Our case is quite illustrative of several important factors: an extra-articular involvement dissociated from the articular inflammatory activity, the absence of scleritis as an associated ocular compromise, the need for an ophthalmological assessment for adequate diagnosis, and the discontinuation of therapy as a trigger of the clinical condition. Such a combination of factors requires the clinician to consider a high diagnostic suspicion, not just to preserve the vision, but also because of the association with severe complications such as rheumatoid vasculitis.
In summary, PUK is a severe extra-articular manifestation of RA experienced by patients with established disease and is unrelated with the articular activity. Usually it presents associated with scleritis and aggravates in the presence dry eye symptoms. The management of this condition should be aggressive, not only to prevent vision loss, but also to prevent severe systemic complications such as rheumatoid vasculitis, for which systemic therapy offers the best results.
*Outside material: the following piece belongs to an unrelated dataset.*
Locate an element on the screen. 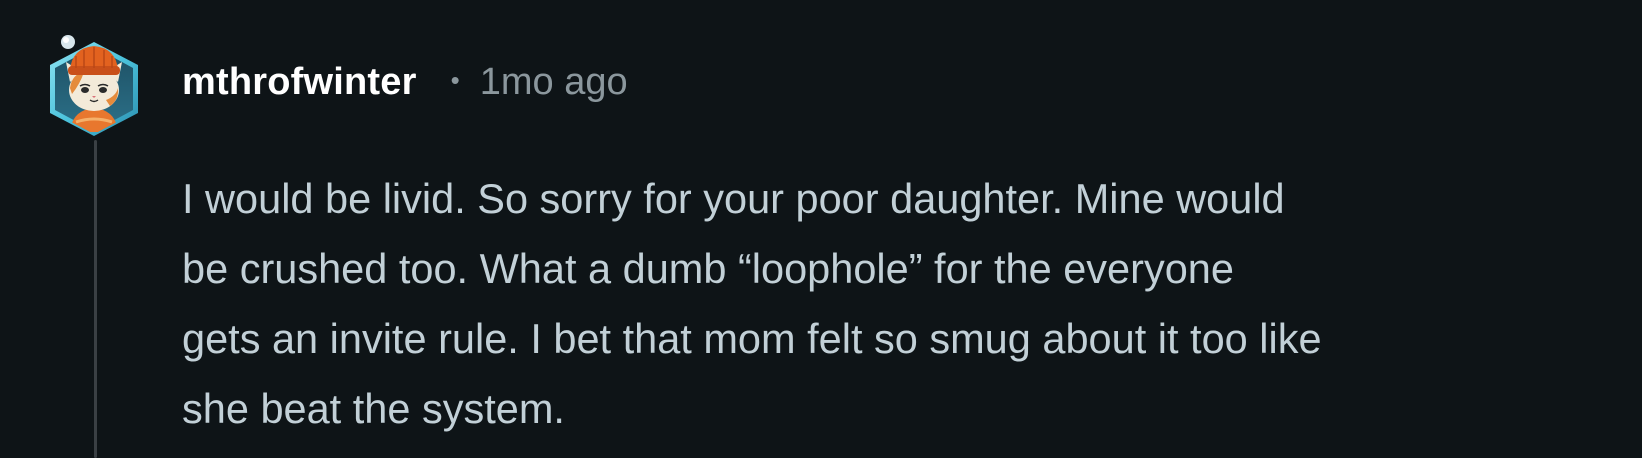 Image resolution: width=1642 pixels, height=458 pixels. cat-avatar-icon is located at coordinates (94, 86).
Ethical considerationsThis case received the consent and approval of the Ethics Committee of the Clínica Universitaria Bolivariana.
Conflict of interestsThe authors have no conflict of interest to disclose.
Please cite this article as: Mesa Navas MA, Velásquez Franco CJ, Gómez Suárez IC, Montoya Ramírez JC. Derretimiento corneal como complicación de queratitis ulcerativa periférica en un paciente con artritis reumatoide. Rev Colomb Reumatol. 2021;28:69–75.